確かイソギンチャクの中に隠れる腰巾着みたいな名前のヤツも、途中で性別を変える生態があると聞いた。
俺も女子になってみたいかも。
そしたらシロイルカや憲武に好かれるかもな。
「先輩、そろそろ行きましょうか」
「そっか」
どうやら次の人の番らしい。
俺と梓ちゃんは最後の挨拶としてシロイルカの鼻先を撫でてやった後に、そのまま出口へと向かった。

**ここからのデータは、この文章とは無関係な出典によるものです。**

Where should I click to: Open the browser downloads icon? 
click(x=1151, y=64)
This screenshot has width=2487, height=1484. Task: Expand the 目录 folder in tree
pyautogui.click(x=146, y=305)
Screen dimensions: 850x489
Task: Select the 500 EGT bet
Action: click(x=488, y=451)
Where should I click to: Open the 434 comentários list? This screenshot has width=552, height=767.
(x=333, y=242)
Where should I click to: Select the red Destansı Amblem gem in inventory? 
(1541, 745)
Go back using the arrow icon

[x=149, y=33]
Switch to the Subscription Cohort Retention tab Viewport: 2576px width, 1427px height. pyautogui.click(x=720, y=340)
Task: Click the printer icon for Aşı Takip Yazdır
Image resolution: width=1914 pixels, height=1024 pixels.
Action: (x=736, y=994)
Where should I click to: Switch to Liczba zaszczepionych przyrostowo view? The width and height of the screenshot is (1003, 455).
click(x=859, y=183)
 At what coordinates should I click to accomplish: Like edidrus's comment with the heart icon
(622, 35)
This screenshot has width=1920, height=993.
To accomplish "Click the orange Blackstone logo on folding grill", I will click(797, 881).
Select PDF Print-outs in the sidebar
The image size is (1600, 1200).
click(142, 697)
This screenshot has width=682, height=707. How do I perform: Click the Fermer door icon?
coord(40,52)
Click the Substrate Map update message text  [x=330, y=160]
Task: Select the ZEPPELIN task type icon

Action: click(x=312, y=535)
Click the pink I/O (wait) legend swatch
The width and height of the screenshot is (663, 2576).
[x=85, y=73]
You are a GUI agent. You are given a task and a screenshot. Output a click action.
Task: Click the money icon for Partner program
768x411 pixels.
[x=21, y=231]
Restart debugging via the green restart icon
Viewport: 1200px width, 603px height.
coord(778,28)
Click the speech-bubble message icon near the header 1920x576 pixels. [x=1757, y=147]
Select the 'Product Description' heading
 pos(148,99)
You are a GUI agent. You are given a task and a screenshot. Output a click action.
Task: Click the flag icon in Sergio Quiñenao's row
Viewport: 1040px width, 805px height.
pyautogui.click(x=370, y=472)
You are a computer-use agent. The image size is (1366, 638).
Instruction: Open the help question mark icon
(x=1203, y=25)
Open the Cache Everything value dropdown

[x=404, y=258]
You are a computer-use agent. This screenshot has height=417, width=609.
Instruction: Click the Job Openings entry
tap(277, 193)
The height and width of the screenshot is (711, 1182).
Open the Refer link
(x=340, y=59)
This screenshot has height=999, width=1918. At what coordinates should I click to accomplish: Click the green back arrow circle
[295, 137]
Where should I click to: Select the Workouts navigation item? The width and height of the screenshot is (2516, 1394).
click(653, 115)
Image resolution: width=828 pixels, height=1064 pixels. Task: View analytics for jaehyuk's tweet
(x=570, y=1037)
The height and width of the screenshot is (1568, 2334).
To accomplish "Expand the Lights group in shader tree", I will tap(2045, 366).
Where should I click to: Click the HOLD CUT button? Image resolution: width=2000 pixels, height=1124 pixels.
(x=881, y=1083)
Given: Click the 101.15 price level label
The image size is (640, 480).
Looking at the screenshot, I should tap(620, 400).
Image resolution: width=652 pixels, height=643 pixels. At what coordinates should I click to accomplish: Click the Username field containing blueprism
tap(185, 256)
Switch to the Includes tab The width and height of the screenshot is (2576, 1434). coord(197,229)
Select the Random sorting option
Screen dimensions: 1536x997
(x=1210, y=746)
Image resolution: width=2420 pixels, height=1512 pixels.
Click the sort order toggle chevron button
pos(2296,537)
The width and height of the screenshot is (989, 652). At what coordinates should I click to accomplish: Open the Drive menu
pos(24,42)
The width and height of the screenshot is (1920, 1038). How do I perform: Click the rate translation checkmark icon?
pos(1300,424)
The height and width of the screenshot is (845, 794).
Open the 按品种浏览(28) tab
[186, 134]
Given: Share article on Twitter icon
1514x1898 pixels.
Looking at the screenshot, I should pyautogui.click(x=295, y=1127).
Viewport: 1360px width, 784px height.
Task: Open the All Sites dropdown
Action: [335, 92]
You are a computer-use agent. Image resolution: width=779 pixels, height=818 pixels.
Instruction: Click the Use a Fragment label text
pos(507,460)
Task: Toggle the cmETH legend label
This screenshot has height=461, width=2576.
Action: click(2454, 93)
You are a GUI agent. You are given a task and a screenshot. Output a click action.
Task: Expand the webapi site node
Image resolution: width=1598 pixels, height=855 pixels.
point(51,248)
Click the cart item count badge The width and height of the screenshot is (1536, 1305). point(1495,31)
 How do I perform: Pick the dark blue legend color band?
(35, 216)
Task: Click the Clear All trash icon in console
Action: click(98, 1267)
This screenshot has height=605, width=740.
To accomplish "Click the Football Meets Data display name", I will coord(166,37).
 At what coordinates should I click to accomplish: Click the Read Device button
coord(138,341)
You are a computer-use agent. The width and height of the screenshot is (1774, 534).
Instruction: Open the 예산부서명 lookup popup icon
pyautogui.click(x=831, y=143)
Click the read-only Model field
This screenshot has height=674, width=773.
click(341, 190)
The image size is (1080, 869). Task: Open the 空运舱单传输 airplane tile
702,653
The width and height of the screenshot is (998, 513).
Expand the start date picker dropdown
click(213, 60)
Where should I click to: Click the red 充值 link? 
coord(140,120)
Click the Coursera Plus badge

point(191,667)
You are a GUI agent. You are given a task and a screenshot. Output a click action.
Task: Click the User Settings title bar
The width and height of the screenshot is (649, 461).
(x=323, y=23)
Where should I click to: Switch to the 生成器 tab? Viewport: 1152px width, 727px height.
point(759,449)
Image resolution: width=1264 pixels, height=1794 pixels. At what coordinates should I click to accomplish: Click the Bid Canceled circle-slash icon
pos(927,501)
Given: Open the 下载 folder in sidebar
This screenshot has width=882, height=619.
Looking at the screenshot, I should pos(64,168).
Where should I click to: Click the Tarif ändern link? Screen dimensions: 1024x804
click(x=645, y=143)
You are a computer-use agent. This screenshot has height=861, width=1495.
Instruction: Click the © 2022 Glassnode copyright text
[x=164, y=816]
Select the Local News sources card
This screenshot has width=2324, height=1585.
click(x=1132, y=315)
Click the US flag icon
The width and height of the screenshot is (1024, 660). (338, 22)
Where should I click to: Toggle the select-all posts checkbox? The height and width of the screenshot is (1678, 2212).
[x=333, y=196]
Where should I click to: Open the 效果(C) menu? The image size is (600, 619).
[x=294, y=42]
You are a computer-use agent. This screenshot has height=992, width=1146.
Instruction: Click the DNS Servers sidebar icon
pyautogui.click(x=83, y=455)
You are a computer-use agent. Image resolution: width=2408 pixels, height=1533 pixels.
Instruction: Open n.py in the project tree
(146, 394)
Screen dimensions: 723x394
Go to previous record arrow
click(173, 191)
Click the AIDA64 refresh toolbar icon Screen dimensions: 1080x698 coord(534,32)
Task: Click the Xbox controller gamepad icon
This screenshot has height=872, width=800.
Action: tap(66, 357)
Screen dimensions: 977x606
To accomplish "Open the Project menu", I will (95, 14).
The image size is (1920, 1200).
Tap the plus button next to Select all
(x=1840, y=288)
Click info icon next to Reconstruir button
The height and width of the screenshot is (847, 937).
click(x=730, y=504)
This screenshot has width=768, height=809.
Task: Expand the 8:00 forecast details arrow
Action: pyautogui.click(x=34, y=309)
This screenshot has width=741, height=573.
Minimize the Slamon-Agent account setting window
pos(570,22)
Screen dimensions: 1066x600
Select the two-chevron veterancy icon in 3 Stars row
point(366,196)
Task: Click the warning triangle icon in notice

シロイルカと触れ合う前に水族館をほぼ一周してしまったので、かなりの満足感である。
だが――まだ時間は十三時過ぎ。
ううむ、そういえば昼食がまだだったな。
心做しか腹が空いた気がする。
「梓ちゃん、何か食べない?」
「そうですね。時間もそんな感じですし、近くのファミレスに入りましょうか!」
道路を挟んで向こう側にあるファミレスへと向かい、俺たちは歩き出す。
そう言えば、水族館を歩き回っている間に感じていた視線が無くなっていた。
いや、あれは俺をずっと見てた永守梓のかもしれん。
「先輩?」
「ん?」
「ひょっとして、視線が無くなった事ですか?」
「すごいな、何で分かったの?」
「私も何か、ずっと見られてる感じがして……知らぬ間に誰かから恨みでも買ったんでしょうか」
心配そうにオロオロと周囲を見回す永守梓。
この子に恨み、か。
なに可愛く生まれてきてんだありがとうございますチクショウ、じゃね?
なに真面目ちゃんぶってんだよ目と心の保養にしかならねぇから存分に生きろバーカ、じゃね?
「梓ちゃんは可愛いから勘違いじゃね?」
「せ、先輩っ、そういう世辞じゃなくて」
「世辞だったら世辞って言うぞ? まあ、俺世辞が言えるほど頭の回ってる時が無いって雫に言われたけどな」
思ったことが口に出るか、顔に書いてあると言われるし。
永守梓にそう言うと、何故か顔を赤くした。
ああ、なるほどな。
本音だというのに世辞と勘違いした事を恥ずかしがってんのか、真面目だなぁ。
「気にするなって。勘違いの一つや二つ、三つ四つとあるさ」
「先輩って、やっぱり天然ですよね」
「え? 人工物じゃないぞ俺。ちゃんと受精卵からっていう自然の摂理で成り立ってるから」
「そうではなくて……やっぱ何でもないです」
ぷい、と永守梓が顔を背ける。
どうやら気を損ねたらしい、面白いからしばらくこのままにするか。
「先輩と話してると女の子が勘違いしますよ」
「俺が人造人間じゃないかって……?」
「もうっ!」
永守梓はちょっと頬を膨らませて俺を見上げる。
「先輩、今日から私をドキドキさせるの禁止です!」
謎の宣告を受けた。
ほう、意図は分からんが被嗜虐心が擽られる。
この子をドキドキさせたら、一体どんな仕打ちを受けるのだろうか。どんなオシオキをしてくれるのか少し興味が湧いた。
「ドキドキさせたらどうなんの?」
「え、ええ!? そ、それは考えてない……というか普通は訊かないと思いますけど」
「なるほど」
「え、今ので何を理解したんですか??」
秘密にしておく事で実行時に効力が上がる、か。
一体どんなオシオキだろうか。
「じゃあ、ガンガン攻めるか」
「せ、攻め!?」
しばらく永守梓を誂いながら、俺たちはファミレスへの入っていった。